Silvia sentiu-se segura, mas não soube explicar porquê. O rosto dele era- lhe familiar, o que era difícil de compreender, quanto mais explicar...

A rapariga deu com ela a tocar a face do homem com a ponta dos dedos e recuou imediatamente quando ele lhe falou pela primeira vez:
"Verona..." disse com uma voz abafada Ao contrário do que se podia esperar, Silvia não estranhou aquele nome, muito pelo contrário, sentiu uma familiaridade com ele, que nem que aquele fosse o dia mais feliz da sua vida, ia conseguir perceber porquê.
O homem pareceu sorrir e a chuva começou a cessar gradualmente. Estranhamente, a Natureza parecia estar de acordo com o seu humor.
Quando ele colocou ambas as mãos no seu rosto e lhe sorriu, enxugando- lhe as lágrimas, Silvia esqueceu tudo: a morte dos seus pais, o seu pobre irmão agora órfão, os dois homens, o vento gelado no seu corpo...

"Vem comigo," pediu o homem.
Porque o fazia não tinha bem a certeza. Ele podia facilmente levá-la quando bem quisesse ou então fazê-la querer, mas por alguma razão, ele desejava que ela fosse por vontade própria.

Iria Silvia algum dia descobrir por que se sentia tão protegida perto de um homem que nem sequer conhecia? Ou será que conhecia?

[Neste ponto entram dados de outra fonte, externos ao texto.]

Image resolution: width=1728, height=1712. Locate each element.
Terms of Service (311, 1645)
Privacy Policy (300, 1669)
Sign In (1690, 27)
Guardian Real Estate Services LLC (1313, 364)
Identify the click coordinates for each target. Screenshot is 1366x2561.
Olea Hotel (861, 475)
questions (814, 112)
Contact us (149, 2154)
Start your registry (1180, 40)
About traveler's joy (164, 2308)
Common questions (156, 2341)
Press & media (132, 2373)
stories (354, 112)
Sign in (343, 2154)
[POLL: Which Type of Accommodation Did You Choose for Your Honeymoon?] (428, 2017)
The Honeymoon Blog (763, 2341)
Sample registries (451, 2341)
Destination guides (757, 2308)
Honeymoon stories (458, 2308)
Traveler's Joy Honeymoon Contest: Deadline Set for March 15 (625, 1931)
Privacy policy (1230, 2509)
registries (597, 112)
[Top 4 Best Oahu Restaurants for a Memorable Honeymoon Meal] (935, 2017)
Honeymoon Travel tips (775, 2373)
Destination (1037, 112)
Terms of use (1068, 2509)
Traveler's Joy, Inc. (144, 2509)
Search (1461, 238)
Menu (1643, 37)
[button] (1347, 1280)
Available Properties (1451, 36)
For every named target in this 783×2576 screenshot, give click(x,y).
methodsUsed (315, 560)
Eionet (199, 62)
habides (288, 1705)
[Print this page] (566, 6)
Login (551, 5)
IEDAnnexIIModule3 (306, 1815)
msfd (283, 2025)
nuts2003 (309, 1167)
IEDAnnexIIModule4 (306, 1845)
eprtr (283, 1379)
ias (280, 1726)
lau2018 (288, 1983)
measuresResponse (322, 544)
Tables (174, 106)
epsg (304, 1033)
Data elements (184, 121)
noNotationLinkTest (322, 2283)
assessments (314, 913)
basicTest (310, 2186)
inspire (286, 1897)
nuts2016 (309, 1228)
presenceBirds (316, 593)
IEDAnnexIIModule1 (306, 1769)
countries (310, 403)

Ainda tremendo, a jovem assentiu. Ao contrário dele, o homem sorriu calorosamente e puxou-a para cima, ajudando-a a levantar-se.
Como para compensar a baixa temperatura do seu corpo, o homem olhou de relance para o horizonte e uma suave e morna brisa soprou envolvendo Silvia. Era o único modo que ele possuía para aquecê-la. Ela estava quase tão gélida quanto ele.
A única diferença era que ele era um morto-vivo com uma experiência de mais de 400 anos e ela uma simples humana (pelo menos por enquanto) que naquele particular momento se encontrava no limite das suas forças.

"Sofreste mais do que era necessário." Silvia ouviu-o dizer. A sua voz era suave mas ao mesmo tempo forte e envolvente "Deixa-me compensar-te."
Silvia deixou-se ser abraçada e, fechando os olhos, não viu o homem admirar o seu pescoço expressando subtilmente uma adoração antiga. Muito mais antiga do que Silvia ou qualquer outro mortal pudesse imaginar.
Capacidade de compreensão e de raciocínio era algo que Silvia já não possuía ou a detinha muito fraca. O que sabia era que estava sozinha no mundo, à excepção de... Quem é que ela tinha mais, mesmo? Não se lembrava bem...
Também não importava mais. A única pessoa que lhe importava agora era o homem à sua frente e tudo o que ele lhe tinha para oferecer.
Quase como por instinto, Silvia inclinou a cabeça para o lado oferecendo- lhe...

Lembrou-se que havia algo que lhe podia oferecer, algo que poucas pessoas fariam por vontade própria, pois abdicaria de algo que jamais poderia recuperar. Mas sabia que era a coisa certa a fazer. Sabia que dentro de momentos toda a infelicidade desvanecer-se-ia...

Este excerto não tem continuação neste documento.